I want to live in a city/state where most people can afford a home some where in the pacific nw...forget Seattle! its cost of living is just as horrid as Vancouver BC Canada. 

As for me, I am now 50. My body does not agree with physical work like it used to and would be glad to give up using my tools as a telecom technician in order to change careers. I have thought about sales or management as my careers choices. 

Thanks much

Lorel


----------



## WestCoastCanadianGirl (Mar 17, 2012)

Those $600k suburban homes that you refer to are now CAD $1million +.

I know this for a fact, as a former school mate's childhood home near No 10 Highway and the Alex Fraser Bridge recently sold for >$1million.

If you were to return to the US, you wouldn't automatically lose your Canadian citizenship... that wouldn't happen unless you intentionally renounced it.

As for your Canada Pension Plan contributions, I don't know what will happen to those, but I highly doubt that you could take it out as a lump sum when you retire. You could apply to have payments sent to you but an on-demand payout is highly unlikely.

As for finding a place in the PNW, I highly doubt that you could find anywhere that is affordable enough to retire to. You might be able to find a cabin or small house on one of the San Juan islands, but there again, if you needed to get to the mainland, there are transportation costs to consider, and given how popular the area is in general, I would be surprised if you could find anything out that way that wasn't starting to venture into the ballpark cost of something in Seattle/Tacoma/Olympia.


----------



## lorel (Nov 10, 2010)

I was looking at homes in Tacoma, far more reasonable then say Surrey..where a junker house on a tiny lot is only 989 thousand dollars. Same house in tacoma would be 120,00-150,000. I intent to bring in investors for rehabbing such properties. 

City payed wages are good if working for Tacoma. Not sure about what private industry pays. 
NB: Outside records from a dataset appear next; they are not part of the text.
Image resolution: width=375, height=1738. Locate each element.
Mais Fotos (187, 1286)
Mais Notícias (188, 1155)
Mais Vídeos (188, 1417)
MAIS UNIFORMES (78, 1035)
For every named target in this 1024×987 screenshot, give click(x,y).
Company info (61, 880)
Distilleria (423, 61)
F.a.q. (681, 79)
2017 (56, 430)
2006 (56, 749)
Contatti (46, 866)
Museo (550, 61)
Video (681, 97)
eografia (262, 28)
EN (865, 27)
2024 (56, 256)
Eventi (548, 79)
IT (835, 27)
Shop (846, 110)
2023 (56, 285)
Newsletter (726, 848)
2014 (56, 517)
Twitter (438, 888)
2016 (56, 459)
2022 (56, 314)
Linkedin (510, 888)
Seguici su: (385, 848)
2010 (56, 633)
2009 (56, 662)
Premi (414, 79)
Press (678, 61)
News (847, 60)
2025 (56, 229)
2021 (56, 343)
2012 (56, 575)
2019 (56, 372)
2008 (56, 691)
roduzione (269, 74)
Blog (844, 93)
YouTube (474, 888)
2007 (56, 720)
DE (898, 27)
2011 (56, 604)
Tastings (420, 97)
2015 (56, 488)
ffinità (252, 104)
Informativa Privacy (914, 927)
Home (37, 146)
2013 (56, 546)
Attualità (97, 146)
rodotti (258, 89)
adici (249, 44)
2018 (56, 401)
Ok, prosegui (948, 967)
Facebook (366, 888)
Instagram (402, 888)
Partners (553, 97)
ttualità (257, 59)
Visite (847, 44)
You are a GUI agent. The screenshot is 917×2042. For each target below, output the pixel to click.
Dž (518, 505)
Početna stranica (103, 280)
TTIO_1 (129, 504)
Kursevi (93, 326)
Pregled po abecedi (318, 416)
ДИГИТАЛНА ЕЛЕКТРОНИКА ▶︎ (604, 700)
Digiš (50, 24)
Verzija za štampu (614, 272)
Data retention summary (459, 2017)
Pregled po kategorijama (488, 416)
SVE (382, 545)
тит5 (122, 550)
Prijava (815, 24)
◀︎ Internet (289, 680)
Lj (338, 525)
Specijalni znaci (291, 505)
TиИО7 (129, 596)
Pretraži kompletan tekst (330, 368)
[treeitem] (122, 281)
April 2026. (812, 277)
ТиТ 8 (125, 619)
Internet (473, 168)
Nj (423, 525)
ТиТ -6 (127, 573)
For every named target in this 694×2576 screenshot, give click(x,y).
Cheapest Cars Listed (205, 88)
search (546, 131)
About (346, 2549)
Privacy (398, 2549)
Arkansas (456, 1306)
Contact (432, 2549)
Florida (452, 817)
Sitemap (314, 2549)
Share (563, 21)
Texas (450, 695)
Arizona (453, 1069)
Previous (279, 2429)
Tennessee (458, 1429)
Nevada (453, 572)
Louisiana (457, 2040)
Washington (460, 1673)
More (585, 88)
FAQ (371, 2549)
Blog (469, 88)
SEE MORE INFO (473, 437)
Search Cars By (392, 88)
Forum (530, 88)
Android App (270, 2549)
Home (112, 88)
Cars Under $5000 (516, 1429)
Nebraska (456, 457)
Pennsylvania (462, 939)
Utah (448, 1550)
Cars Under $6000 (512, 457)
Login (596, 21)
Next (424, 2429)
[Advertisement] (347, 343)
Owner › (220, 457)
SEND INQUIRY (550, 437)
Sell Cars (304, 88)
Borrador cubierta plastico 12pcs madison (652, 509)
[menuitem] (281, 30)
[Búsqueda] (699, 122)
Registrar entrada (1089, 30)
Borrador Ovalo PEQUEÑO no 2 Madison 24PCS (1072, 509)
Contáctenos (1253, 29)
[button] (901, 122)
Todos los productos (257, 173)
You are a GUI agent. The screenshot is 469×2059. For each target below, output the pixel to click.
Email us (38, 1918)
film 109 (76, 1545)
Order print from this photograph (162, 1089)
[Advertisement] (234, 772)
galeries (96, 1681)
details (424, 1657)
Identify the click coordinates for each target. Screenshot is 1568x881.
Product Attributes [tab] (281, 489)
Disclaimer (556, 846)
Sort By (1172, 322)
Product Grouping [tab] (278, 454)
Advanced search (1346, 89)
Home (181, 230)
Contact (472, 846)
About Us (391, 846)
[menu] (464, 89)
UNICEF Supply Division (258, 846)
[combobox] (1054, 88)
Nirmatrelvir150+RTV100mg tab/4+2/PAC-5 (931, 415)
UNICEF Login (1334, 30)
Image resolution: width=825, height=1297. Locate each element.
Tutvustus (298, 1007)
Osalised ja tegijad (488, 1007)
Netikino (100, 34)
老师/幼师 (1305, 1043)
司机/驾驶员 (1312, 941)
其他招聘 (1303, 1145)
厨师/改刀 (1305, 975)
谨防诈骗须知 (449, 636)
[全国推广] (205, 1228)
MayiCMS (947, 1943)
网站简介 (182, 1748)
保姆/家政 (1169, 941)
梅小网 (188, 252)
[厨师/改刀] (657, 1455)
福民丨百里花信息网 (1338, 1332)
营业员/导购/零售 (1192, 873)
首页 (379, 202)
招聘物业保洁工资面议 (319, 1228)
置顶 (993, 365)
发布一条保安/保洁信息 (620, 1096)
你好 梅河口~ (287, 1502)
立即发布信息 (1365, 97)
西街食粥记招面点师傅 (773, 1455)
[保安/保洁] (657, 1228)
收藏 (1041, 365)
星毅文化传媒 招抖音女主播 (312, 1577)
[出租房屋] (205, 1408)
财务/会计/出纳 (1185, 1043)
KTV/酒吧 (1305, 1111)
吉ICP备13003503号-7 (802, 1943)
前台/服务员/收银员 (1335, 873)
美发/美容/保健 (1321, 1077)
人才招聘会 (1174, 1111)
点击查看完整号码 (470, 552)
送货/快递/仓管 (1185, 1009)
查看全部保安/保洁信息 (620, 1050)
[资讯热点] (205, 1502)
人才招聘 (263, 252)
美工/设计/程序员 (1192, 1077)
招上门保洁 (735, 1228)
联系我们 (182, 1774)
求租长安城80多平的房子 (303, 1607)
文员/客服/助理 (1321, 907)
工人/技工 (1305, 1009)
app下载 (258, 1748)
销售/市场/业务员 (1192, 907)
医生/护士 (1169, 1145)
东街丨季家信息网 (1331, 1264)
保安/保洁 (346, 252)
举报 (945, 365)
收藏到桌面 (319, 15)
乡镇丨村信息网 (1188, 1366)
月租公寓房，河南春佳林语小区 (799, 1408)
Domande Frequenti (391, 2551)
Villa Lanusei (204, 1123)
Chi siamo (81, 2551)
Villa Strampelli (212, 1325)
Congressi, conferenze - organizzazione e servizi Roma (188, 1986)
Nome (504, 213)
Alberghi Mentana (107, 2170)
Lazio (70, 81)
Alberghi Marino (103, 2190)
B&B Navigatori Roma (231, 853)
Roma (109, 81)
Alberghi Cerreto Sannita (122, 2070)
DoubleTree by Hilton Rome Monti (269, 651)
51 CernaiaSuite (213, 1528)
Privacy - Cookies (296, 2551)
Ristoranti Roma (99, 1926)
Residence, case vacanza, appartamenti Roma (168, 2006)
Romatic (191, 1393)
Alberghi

I am a Canadian Resident not a citizen. So not sure what I would loose if moving back to the us.






lorel said:


> BC cost of living has been out of control for years. I want to buy a house...but the prices are so insane, how can anyone who is single on a regular income even come close to affording a 600,000 house in surrey? in Vancouver every house is over a million dollars.
> 
> Are there any Americans who agree with me it no longer makes sence to live here?
> 
> ...


----------